▶ Provided records:
:::::

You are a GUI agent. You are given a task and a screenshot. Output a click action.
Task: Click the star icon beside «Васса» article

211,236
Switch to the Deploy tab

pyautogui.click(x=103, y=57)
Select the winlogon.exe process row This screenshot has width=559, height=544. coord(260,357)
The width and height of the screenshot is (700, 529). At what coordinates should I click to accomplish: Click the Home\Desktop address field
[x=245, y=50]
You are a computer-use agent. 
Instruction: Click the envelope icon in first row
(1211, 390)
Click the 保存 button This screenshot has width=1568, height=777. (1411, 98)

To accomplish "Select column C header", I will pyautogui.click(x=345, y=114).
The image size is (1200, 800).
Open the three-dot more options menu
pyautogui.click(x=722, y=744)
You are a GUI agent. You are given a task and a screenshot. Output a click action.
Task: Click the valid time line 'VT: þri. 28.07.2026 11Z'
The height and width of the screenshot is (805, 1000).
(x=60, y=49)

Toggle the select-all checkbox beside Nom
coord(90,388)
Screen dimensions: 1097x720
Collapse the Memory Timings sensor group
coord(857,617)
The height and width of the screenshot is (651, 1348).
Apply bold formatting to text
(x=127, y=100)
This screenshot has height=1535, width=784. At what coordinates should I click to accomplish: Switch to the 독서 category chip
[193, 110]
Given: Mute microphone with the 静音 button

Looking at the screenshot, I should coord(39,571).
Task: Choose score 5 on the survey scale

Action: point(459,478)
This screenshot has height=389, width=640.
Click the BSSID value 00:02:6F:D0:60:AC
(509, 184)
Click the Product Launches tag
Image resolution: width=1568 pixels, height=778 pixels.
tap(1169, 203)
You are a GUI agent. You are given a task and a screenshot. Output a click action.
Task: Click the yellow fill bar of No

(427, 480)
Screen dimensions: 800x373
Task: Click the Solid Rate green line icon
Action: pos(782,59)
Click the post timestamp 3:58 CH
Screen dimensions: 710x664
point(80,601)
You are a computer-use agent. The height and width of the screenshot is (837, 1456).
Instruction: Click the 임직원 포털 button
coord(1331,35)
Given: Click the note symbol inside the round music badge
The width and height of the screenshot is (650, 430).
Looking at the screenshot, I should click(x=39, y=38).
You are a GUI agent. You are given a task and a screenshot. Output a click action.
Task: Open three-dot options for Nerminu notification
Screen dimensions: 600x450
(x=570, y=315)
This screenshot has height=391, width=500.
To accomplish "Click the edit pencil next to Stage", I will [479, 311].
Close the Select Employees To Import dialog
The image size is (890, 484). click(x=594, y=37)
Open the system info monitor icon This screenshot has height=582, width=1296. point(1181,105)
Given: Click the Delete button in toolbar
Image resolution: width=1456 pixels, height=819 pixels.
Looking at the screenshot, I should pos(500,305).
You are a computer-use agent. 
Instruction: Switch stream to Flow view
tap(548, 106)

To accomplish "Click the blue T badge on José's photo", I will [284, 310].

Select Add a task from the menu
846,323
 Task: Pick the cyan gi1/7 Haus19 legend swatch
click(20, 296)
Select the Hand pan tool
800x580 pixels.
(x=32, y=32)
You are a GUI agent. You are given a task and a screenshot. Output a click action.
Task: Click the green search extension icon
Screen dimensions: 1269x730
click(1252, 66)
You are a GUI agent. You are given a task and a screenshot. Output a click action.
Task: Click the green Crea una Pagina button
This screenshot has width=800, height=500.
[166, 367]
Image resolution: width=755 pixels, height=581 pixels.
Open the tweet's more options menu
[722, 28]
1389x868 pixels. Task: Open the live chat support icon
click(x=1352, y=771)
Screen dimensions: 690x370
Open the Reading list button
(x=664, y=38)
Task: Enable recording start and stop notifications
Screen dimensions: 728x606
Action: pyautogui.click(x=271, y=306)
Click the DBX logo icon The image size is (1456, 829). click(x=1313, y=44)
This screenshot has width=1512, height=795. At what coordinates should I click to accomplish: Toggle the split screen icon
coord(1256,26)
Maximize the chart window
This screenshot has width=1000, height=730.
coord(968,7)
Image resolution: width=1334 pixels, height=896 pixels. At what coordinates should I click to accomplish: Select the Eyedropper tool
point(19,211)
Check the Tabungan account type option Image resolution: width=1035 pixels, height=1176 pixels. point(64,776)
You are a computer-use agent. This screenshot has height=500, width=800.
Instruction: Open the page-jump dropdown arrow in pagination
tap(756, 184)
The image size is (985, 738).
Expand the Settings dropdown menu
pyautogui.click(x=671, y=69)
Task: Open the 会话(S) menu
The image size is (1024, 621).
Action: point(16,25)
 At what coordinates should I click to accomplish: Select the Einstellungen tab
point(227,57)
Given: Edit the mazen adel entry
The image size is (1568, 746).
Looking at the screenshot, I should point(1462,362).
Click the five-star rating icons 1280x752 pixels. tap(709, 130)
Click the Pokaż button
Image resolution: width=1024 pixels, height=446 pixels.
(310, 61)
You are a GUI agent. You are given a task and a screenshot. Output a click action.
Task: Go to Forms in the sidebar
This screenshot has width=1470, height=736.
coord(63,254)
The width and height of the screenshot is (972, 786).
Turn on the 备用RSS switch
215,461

:::::

▶ What you need to do:
Output, exactly and in full, the lines from the start of the entries above through the line that contains "The image size is (1200, 800).".

▶ Solution for this task:
You are a GUI agent. You are given a task and a screenshot. Output a click action.
Task: Click the star icon beside «Васса» article

211,236
Switch to the Deploy tab

pyautogui.click(x=103, y=57)
Select the winlogon.exe process row This screenshot has width=559, height=544. coord(260,357)
The width and height of the screenshot is (700, 529). At what coordinates should I click to accomplish: Click the Home\Desktop address field
[x=245, y=50]
You are a computer-use agent. 
Instruction: Click the envelope icon in first row
(1211, 390)
Click the 保存 button This screenshot has width=1568, height=777. (1411, 98)

To accomplish "Select column C header", I will pyautogui.click(x=345, y=114).
The image size is (1200, 800).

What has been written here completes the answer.